The Red Book contains everything Jung would later theorize about individuation, our shadow, and the symbolic language of the unconscious. The thoughts materialized in the dark night of his soul. Creating the book was an act of survival for him. He needed to discover what this house he had dreamed of was made of.
The basement floor holds particular interest to Jung. It contains our shadow, which is everything our ego armor edits out of us so that we can become functional, presentable, employable, and loved. Our shadow consists of all our desires that seem too disruptive. It holds our grief, which has nowhere else to go, and our anger, which hasn’t been allowed expression. All the undesirable traits have to land somewhere, and our shadow holds them, accumulating throughout our lives and growing darker, denser, and more compressed the longer they go without being acknowledged.
“Everyone carries a shadow,” Jung writes, “and the less it is embodied in the individual’s conscious life, the blacker and denser it is.”

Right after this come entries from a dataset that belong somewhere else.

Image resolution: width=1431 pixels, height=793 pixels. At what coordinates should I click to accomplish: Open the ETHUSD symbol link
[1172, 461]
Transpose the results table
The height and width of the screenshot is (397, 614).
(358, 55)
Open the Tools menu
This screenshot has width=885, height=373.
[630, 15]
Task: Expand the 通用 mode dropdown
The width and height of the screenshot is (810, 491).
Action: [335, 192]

Our shadow also contains the answer.
Jung states: “The shadow is ninety percent pure gold.”
The answer to mining the riches that we can find in our shadow is easy to skip over because it requires a lot of focused attention. Jung called the act of finding that information active imagination, the practice of entering the imagery of our dreams when we’re conscious, and allowing the symbols and figures we’ve met there to speak. We have a conversation with our dream.
Instead of standing outside our dreams and trying to translate them like a foreign document, we go back in. I ask the old woman with the cupped hands what she is holding. I try the locked door again, whether I’ve found the key or not, because my unconscious self recognizes and responds to my attention.

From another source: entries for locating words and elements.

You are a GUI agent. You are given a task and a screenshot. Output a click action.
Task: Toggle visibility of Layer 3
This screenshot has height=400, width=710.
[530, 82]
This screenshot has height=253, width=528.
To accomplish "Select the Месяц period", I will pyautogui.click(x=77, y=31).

There are many spots at Lavender Hill Farm that feel like they were constructed in a dream world. The name we inherited from the previous owner carries a quality that is soft and strange, botanical and elevated, as if it exists off the main road of ordinary reality. There are mornings when the light comes through the high windows at an angle that makes everything look like a memory. Ordinary things become otherworldly.
The hawk on the arena fence post watches me with focused patience, waiting for me to catch up.
I pay attention in a way I couldn’t afford to before. My fifties give me a fraction of that hawk’s patience, a willingness to be present here, to occupy the moment that I’ve found in this bewildering and flawed and terrifyingly beautiful life.
The dreaming isn’t direct or exact. The coded messages don’t have actionable instructions and a legible plan. They move through me like a storm in this southern drought, their winds working through my system, leaving my landscape subtly, or visibly, changed.
The most I can do is stay asleep long enough to reach the dreams and try to live a waking life that is worthy of whatever the night is trying to show me.
Jung understood that we go through phases in which we unlock our own ciphers. He went down into the basement and met the outcast parts of himself. The images he drew held discoveries that went beyond language.
We do that too, when we dream.
Inside of us are maps that cannot be understood by the version of us still trying to outrun our journey. I’m learning that in the second half of my life, I’m more willing to recognize my own reflection.
This morning, the light stretches across the kitchen floor at Lavender Hill, catching the old wood grain and the coffee cup I forgot to move last night. I’m no longer standing outside my own life trying to earn my way back inside. I thank the dreaming for that.
And as I wake up each morning and catch the fleeting images of the worlds I visited in the night, that is enough.
Love,
Kim





This was so beautiful and honest.
I feel just as passionate about dreaming and the inner world as you! There is so much wisdom at our fingertips if we pay attention and then it folds into the waking and back into the dreaming.